Consensus during a panel discussion at the recent Private Funds Finance and Compliance Forum was that, because they typically do not have a co-investor on board at the time a deal is confirmed or collapses, a fund bears the cost of a broken co-investment deal. In the case of a co-sponsored deal, when co-investors are engaged in the process from the outset, it is expected that they would pay transaction costs, one CFO told delegates, citing a recent deal her firm worked on.
This sentiment is echoed elsewhere. “GPs have various approaches; it is something that will evolve. If you are proceeding with a transaction, co-investors need to give a clear indication to the GP of their criteria and what they think the key risks are and then go on the hook for deal costs at the right time. You should have that built into your process,” Alistair Watson, a senior investment manager at Aberdeen Standard Investments said during a recent roundtable discussion hosted by sister title Private Equity International.
As with many compliance issues, the US regulator has not been explicit on how it expects the expenses to be allocated – although it has said that it is keen to see investors “treated fairly” when it comes to co-investments – but it does expect fund managers to make their policies on broken-deal expenses clear, and stick to them.
This approach is illustrated by broken deal related action the agency has taken. In one of its first ever private equity enforcement actions in 2015, the SEC charged industry behemoth KKR with misallocating more than $17 million of broken-deal expenses to its flagship private equity funds.

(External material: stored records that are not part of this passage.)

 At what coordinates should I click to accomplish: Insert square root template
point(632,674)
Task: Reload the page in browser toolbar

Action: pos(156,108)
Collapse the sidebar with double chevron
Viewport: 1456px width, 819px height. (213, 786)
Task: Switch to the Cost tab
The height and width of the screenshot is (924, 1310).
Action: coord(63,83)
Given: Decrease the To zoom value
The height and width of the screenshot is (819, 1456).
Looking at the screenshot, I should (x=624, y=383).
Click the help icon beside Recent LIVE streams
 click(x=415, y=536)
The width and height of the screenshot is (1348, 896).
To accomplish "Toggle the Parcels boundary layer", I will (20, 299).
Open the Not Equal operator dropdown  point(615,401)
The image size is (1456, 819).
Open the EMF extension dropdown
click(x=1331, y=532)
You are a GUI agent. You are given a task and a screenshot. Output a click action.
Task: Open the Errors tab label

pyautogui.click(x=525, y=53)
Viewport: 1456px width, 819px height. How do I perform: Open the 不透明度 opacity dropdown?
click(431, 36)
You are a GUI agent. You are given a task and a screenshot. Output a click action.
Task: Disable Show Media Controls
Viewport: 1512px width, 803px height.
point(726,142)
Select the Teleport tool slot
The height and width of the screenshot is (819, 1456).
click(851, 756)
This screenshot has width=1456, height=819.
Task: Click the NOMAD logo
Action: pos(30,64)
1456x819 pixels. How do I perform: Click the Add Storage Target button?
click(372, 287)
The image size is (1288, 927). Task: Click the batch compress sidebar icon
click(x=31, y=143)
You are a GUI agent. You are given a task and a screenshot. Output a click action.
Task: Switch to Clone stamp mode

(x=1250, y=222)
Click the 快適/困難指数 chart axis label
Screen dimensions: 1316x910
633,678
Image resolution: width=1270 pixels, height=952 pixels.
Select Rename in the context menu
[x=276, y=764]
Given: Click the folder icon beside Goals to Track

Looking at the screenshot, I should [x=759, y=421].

The regulator said the firm “did not disclose in its offering materials that flagship funds would pay all broken deal expenses.”
Its most recent broken deals case followed the same course. Beverley Hills-based Platinum Equity Advisors was fined $3.4 million in September for allegedly charging three of its private equity fund clients broken-deal expenses that should have been paid by co-investors. The agency said the fund LPAs did not disclose that the funds would pay the broken-deal expenses for the portion of each investment that would have been allocated to the co-investor, adding that the firm “failed to adopt and implement a written policy and procedure to govern its broken deal expense allocation practices.”
Broken-deal policies are among the easier areas of compliance – they require a course of action to be decided, documented and carried out. Since the KKR case firms have been advised to check the language in their LPAs and to ensure they are clear on who pays what in the event a co-investment deal falls through, advice that lawyers and compliance experts have repeated since the action against Platinum Equity was made public. With broken-deal expenses remaining on the agency’s radar, now is as good a time as any for firms to take another look at their policies and make sure they have evidence to show that when necessary, they follow them to a T.